- [GOAL A] In the passage about Gorky, how many manuscripts by self-taught writers did he say he read between 1906 and 1910?
- [GOAL B] Extend the passage about Gorky, beginning right after its final sentence.

- [READING PASSAGE]
__________

Gorky’s work is characterized by a deep bond with common people. His stories always depict the lives of those on the margins of society. He gave a voice to the voiceless and a face to the forgotten.

Gorky himself testified that between 1906 and 1910, he had read over four hundred manuscripts by self-taught writers. “The majority of these manuscripts” — said the author of “Chelkash” — “are by people who have barely grasped a little of literature. These manuscripts will probably never be published; yet in them is imprinted the soul of living people, the voice of the masses sounds directly through them.”

“Almost every time” — Gorky wrote — “when the postman delivers the gray notebooks filled on two-kopeck paper with hands unaccustomed to holding a pen, a letter is enclosed. In it, strangers and barely known people ask me to ‘look over’ their works and to answer: ‘Do I have talent? Do I have the right to draw people’s attention?’ Their heart is squeezed by joy and sorrow at once, and within them great hope burns.”

__________

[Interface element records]
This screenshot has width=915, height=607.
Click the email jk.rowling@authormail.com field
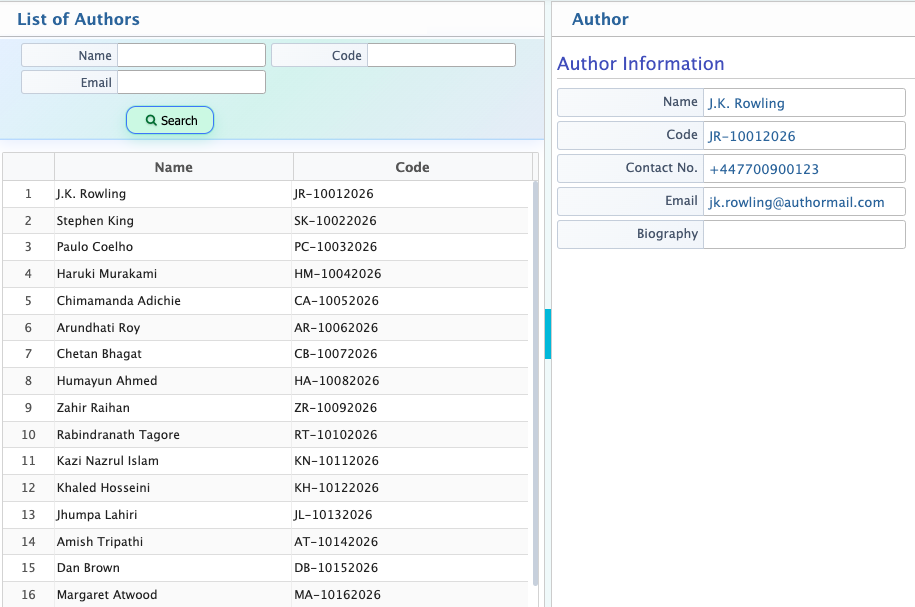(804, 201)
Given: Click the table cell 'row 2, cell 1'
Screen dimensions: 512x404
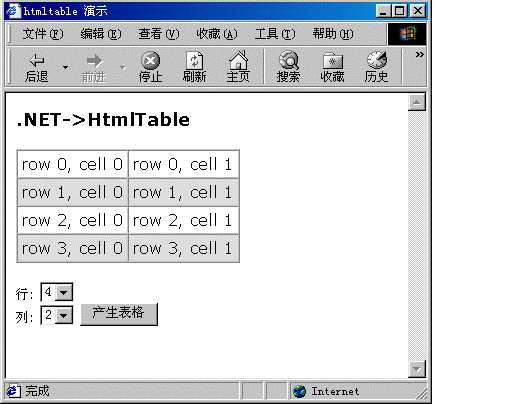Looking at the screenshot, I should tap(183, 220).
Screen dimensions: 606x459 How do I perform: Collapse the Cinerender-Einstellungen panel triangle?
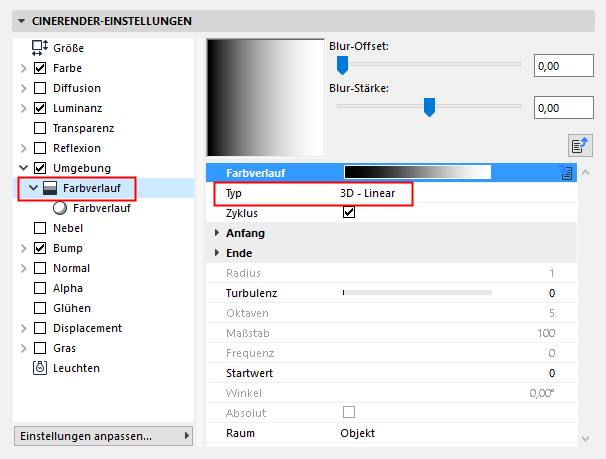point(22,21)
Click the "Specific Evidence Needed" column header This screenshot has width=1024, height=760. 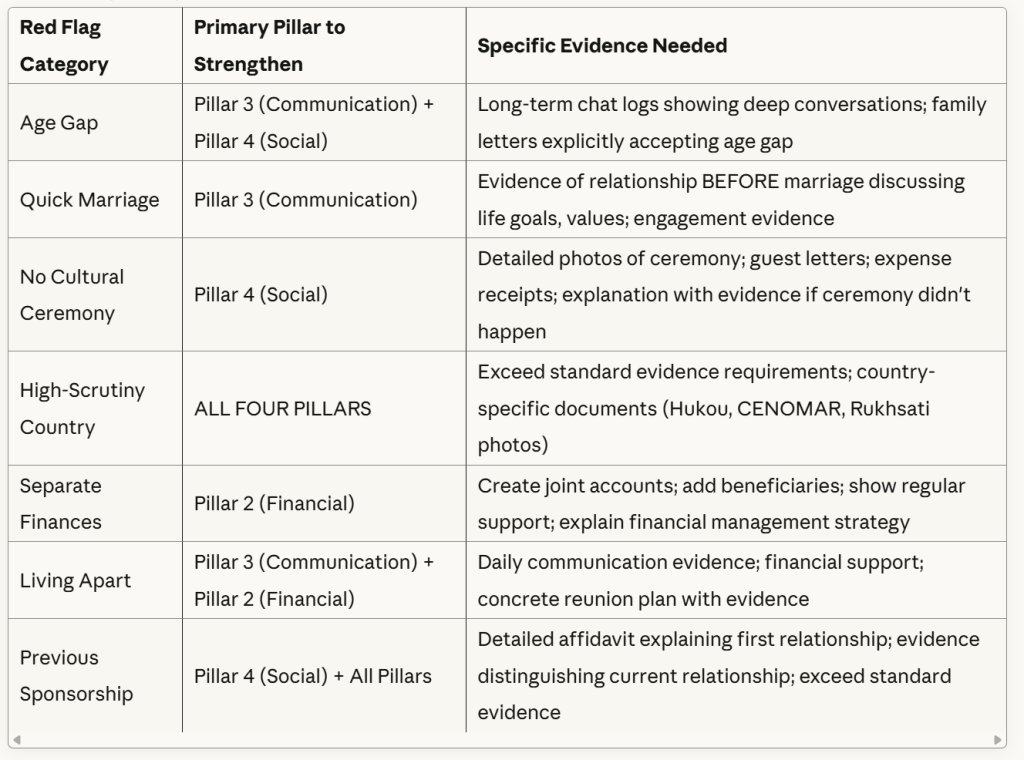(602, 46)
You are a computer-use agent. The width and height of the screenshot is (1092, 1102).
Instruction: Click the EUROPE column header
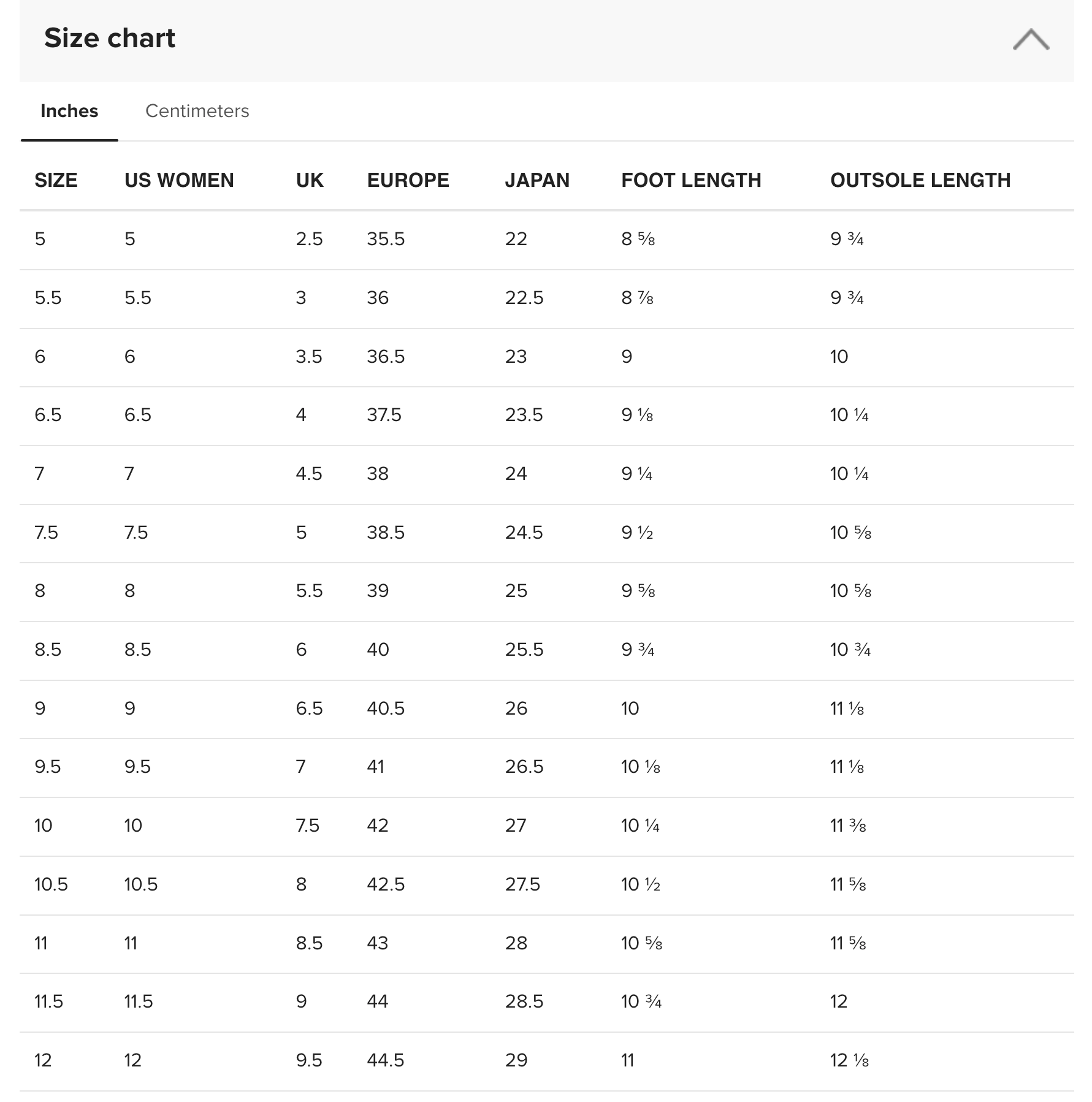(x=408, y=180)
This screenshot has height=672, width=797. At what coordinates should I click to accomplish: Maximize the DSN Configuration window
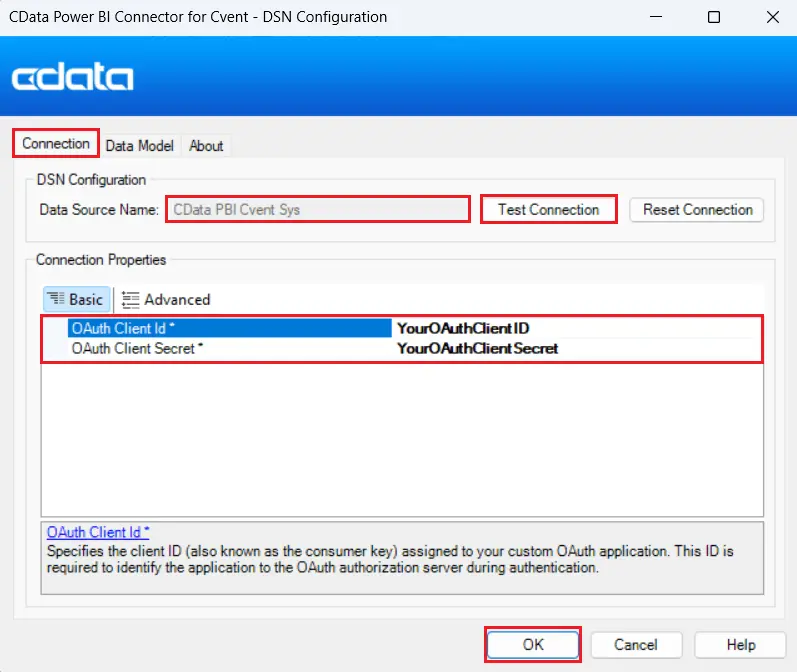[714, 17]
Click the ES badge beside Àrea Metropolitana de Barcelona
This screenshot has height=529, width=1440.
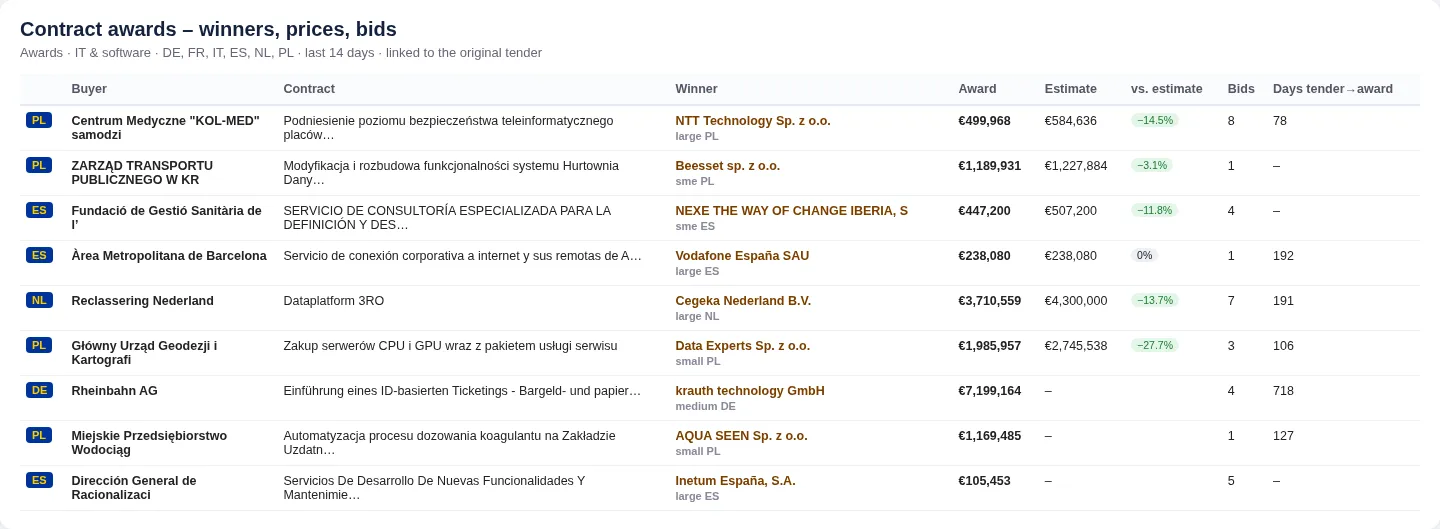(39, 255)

__________

- [FINAL RESULT A] Over four hundred.

- [FINAL RESULT B]
Elsewhere Gorky said: “I am firmly convinced that the working class will be able to create its own art — through great hardship and with great sacrifice — just as it once founded its own daily newspaper. This conviction grew from long observation of the efforts of hundreds of workers, craftsmen, and peasants who try to put their own view of life onto paper.”

Numerous well-known writers of modern Russia owe their literary careers to Gorky — this is openly confirmed by everyone. According to the Central City Library of Leningrad, among the two thousand seven hundred authors in the library’s collection, only seven hundred had any readers at all; the remaining two thousand were entirely unnoticed. Of those seven hundred, only thirty-eight authors were read daily. Among these thirty-eight, Gorky always stood in first place.

Gorky’s influence extended far beyond Russia. In China, Japan, Turkey, India, and many other countries, his works were translated and enthusiastically received. His novel “The Mother” became one of the most influential novels of proletarian world literature. Gorky proved that great literature need not originate in the ivory tower but can grow from the life of the people.

Thus Garshin was one who gave his sympathy to the sorrows and sufferings of others and described in his short stories the pain that arose within himself as a result. That is why in his simple and spare tales one hears the cry of a passionate person that stirs the heart.

The protagonist of his story “The Red Flower” was himself. In his madness, in the courtyard of the asylum, he plucked that red flower in which all the evil of the world was concentrated.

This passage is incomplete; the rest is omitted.